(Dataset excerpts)
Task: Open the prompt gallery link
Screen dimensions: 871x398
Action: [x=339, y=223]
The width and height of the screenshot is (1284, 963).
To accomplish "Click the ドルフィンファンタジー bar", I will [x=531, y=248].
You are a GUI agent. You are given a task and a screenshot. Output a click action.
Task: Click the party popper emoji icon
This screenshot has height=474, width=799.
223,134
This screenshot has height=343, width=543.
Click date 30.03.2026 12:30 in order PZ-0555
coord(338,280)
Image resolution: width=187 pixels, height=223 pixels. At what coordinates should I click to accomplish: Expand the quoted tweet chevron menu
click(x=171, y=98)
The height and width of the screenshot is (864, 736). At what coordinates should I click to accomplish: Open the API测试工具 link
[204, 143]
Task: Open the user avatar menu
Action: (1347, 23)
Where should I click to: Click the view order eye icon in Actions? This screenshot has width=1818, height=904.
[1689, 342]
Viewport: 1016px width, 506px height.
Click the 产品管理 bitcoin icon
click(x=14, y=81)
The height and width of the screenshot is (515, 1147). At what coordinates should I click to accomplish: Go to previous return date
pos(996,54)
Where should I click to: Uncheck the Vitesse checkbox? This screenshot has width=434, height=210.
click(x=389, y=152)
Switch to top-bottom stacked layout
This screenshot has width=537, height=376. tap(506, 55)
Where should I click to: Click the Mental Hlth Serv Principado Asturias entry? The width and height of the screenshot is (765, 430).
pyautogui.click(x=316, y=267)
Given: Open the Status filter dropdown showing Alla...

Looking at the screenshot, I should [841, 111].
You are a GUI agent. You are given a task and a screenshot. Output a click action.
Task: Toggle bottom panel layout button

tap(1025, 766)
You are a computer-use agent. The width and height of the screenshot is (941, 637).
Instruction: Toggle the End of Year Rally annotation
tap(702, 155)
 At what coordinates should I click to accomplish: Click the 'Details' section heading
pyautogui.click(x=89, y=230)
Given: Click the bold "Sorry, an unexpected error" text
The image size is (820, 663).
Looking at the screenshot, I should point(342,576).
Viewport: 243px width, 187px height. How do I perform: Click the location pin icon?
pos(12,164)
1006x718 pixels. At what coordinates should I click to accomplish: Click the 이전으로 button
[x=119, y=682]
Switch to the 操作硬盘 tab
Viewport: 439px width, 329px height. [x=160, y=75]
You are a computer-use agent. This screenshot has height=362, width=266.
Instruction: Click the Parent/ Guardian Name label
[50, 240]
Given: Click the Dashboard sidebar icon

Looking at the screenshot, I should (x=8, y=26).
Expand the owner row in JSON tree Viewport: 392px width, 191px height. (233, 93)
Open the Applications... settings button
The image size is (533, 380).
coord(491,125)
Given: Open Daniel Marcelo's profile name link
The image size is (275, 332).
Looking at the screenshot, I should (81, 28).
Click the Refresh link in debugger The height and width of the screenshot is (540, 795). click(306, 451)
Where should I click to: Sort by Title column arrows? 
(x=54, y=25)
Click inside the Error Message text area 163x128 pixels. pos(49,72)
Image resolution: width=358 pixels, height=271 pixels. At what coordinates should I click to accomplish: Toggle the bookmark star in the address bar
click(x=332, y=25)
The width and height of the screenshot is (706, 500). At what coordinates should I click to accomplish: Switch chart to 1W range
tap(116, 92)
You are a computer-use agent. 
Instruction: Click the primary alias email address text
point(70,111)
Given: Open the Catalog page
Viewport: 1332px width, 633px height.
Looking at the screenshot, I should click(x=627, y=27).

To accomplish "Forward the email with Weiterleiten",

_Exercise instructions:_
Please work out how many lines above contain the string "computer", and reply with that number alone.

_Finished exercise:_
3